The Australian: Mike Steketee
ridicules John Howard for refusing to label the Cronulla riots as
racism, sees elements of Hansonism revisited and says that terrorism
has added to a volatile mix; Peter Ryan
uses the riots to claim victory in the history wars for the right, and
urge an apology for Geoffrey Blainey (Manning Clark gets a whack along
the way - Ryan was a co-conspirator in Oz editor-in-chief Chris
Mitchell's barking mad "Order of Lenin" campaign against Clark); David Flint
defends talkback radio following the riots and says they were the
result of the Carr Government's failure on law and order (among a range
of silly claims he also says that The Age no longer publishes a
conservative columnist - he has obviously never read Tony Parkinson);
and Ted Lapkin
(right-wing nutter extraordinaire) backs the US military justice system
in Guantanamo Bay and in a column filled with errors and loopy
arguments make this bizarre claim: "other than neo-Nazis, rabid Serb
nationalists and John Pilger, there are few voices complaining that
Herman Goering and Slobodan Milosevic were the victims of kangaroo
The SMH: Miranda Devine
lists those getting the blame for the Cronulla riots, including John
Howard, multiculturalism, political correctness and left-leaning police
and says "there are probably elements of truth in all the arguments"
(strewth Miranda, if we can't rely on you to make things simple and
simplistic, who can we turn to?); Jamie Mackie ponders the future of ASEAN; and Tim Costello still hopes the WTO talks will be a step forward toward making poverty history.
Telstra is having another bad morning of it, with The Age reporting
that the telco has escaped court action and fines but has been dealt a stinging rebuke from the corporate watchdog
for leaking confidential material to the media and failing to brief the
stock exchange on market-sensitive information.
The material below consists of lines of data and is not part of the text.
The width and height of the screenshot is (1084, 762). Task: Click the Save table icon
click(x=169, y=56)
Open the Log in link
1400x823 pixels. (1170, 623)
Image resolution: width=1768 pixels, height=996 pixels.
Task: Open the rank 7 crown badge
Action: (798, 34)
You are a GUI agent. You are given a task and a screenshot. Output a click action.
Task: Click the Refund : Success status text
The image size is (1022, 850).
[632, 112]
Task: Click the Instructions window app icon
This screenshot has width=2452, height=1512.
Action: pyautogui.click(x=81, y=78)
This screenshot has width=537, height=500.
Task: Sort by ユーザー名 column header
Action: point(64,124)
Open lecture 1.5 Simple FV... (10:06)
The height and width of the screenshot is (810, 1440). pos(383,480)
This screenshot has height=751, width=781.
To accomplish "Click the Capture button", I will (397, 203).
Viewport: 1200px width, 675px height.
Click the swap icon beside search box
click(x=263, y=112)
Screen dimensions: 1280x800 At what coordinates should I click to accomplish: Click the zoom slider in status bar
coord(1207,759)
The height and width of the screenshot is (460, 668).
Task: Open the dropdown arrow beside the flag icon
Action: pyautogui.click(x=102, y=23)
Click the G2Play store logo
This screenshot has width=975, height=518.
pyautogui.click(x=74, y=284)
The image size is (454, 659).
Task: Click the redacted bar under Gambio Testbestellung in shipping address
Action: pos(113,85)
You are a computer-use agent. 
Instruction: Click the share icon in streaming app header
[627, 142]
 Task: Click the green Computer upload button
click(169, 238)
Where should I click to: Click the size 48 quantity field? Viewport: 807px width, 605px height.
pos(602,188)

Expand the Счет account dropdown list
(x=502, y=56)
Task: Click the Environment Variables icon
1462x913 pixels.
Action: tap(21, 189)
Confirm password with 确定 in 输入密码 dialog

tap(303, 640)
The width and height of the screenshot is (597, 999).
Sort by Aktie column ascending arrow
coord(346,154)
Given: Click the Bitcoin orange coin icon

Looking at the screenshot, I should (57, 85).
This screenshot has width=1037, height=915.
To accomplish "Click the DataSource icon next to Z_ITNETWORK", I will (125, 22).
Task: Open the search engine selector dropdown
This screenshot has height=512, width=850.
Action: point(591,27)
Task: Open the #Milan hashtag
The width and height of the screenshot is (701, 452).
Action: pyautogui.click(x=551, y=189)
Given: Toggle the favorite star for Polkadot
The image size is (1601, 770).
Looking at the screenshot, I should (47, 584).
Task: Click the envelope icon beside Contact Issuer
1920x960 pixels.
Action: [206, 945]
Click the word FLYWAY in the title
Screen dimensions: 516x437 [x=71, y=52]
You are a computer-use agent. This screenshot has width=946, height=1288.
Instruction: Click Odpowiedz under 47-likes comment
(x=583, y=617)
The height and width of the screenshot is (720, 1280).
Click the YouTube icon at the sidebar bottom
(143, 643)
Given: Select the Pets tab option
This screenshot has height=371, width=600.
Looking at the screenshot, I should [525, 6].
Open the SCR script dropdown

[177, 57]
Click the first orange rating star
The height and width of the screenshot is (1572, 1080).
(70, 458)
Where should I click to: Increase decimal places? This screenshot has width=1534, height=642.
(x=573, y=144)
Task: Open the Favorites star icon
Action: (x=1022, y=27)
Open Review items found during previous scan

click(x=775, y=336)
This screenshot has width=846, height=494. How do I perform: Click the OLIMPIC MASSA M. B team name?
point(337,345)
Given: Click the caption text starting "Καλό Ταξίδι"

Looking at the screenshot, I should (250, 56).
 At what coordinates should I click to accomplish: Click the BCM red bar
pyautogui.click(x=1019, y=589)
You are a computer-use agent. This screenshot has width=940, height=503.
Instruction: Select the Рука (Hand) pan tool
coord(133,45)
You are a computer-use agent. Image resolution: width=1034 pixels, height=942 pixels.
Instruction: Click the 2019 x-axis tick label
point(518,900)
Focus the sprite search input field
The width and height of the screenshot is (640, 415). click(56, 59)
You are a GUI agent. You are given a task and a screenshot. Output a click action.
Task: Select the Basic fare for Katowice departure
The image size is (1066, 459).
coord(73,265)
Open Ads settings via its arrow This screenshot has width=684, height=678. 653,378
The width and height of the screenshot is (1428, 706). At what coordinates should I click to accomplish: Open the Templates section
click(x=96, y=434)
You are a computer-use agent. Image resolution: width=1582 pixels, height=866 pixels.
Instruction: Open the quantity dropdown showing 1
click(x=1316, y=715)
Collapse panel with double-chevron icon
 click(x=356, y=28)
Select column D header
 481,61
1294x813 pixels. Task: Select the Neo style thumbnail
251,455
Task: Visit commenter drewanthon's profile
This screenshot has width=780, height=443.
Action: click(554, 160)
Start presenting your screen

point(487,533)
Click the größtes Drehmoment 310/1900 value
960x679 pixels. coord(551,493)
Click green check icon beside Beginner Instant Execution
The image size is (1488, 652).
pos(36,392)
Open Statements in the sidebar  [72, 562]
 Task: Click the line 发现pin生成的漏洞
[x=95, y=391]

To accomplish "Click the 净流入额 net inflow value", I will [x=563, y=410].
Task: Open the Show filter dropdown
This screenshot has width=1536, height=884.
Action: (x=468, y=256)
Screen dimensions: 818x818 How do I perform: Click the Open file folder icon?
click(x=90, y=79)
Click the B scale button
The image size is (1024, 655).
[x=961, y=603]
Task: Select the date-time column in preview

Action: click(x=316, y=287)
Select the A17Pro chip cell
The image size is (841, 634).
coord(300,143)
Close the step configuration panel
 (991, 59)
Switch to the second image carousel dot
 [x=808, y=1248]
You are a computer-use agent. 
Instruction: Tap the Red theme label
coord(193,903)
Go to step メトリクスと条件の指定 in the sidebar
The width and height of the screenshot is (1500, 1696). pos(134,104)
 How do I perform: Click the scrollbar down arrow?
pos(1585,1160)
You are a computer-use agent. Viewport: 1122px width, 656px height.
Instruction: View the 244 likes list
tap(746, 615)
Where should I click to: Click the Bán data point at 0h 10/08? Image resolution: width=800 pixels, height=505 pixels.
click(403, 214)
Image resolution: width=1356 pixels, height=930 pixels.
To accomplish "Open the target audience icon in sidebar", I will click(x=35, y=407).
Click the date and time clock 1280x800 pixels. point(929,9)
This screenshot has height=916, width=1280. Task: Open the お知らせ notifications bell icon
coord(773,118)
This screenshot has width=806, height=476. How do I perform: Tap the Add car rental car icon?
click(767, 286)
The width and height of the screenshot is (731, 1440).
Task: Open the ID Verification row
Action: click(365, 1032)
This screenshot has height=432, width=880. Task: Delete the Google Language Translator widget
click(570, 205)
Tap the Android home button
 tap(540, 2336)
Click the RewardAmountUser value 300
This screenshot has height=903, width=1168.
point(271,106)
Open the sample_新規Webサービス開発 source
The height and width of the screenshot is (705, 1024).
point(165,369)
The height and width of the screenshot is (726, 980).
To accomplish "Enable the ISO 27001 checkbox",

The story goes on to
report that Telecommunications Minister Helen Coonan said the
Government was unlikely to intervene in Telstra's public battle with
the consumer watchdog over prices it could charge competitors for
access to its copper telephone network. Stephen Bartholomeusz
describes Coonan as obdurate, says most of Telstra's proposed
high-speed fibre-to-the-node network may never be built and expects
hostilities to continue. Malcolm Maiden says ASIC's "unacceptable" declaration about Telstra's disclosure to the markets is more than a wrist slap; and Bryan Frith
says Telstra may have avoided enforcement action but Australia's
largest company has nevertheless received a black eye as a result of
ASIC's investigation into the telco's disclosure practices.
The Age also reports that Coopers Brewery shareholders have derailed Lion Nathan's hostile $420 million,
$310-a-share bid by junking the rights that once put the maker of
Tooheys, XXXX and Hahn third in line to buy Coopers shares; that Qantas has backed Boeing
with the first tranche of its $20 billion fleet re-equipment spending,
committing to buy 65 of the company's new 787 wide-bodied aircraft and
ignoring Airbus' A350 class competitor; that avoiding a damaging slowdown triggered by the gaping US current account deficit
will require globally co-ordinated action — including extra
infrastructure investment by commodity producers such as Australia, the
Government's top economic adviser has warned; and that barring a
catastrophe within the next 16 days, superannuation funds are set to
ride the record-breaking sharemarket to establish their own milestone —
the first time they have recorded two consecutive years of double-digit returns since 1998.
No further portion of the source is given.